#### WORK TO BE COMPLETED:
From the listing below, copy only the lines running from the line that contains "You are a GUI" to the line that contains "Image resolution: width=573", both included.

(MATERIALS PROVIDED Opens)

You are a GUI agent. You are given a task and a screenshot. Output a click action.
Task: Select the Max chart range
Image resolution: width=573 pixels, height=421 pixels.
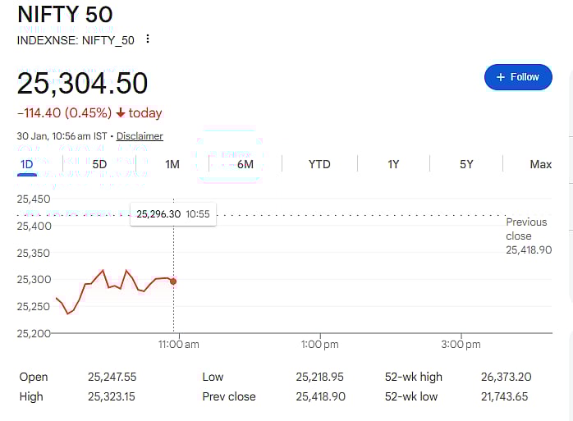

(MATERIALS PROVIDED Closes)
(MATERIALS PROVIDED Opens)

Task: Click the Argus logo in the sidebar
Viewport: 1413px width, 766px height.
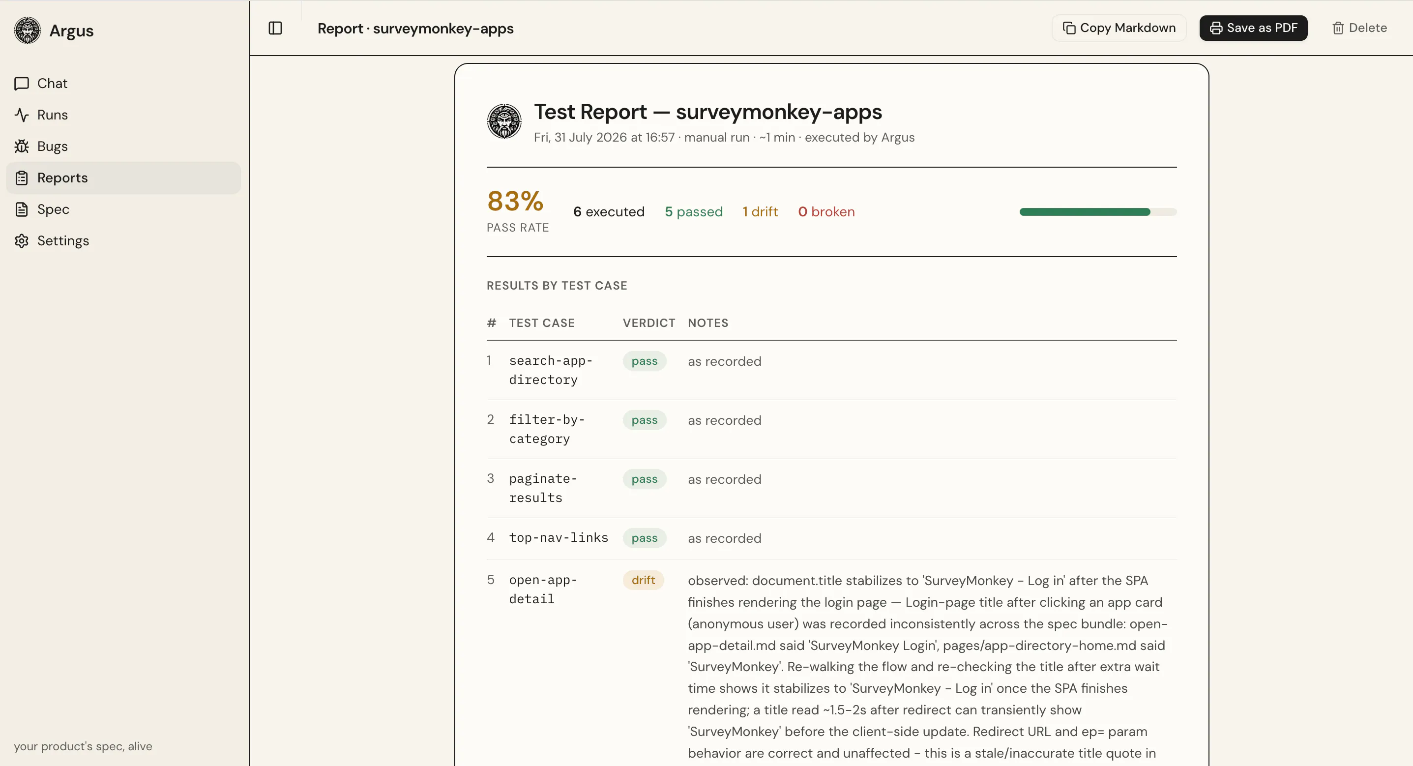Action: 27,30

(MATERIALS PROVIDED Closes)

#### ANSWER SPACE:
You are a GUI agent. You are given a task and a screenshot. Output a click action.
Task: Select the Max chart range
Image resolution: width=573 pixels, height=421 pixels.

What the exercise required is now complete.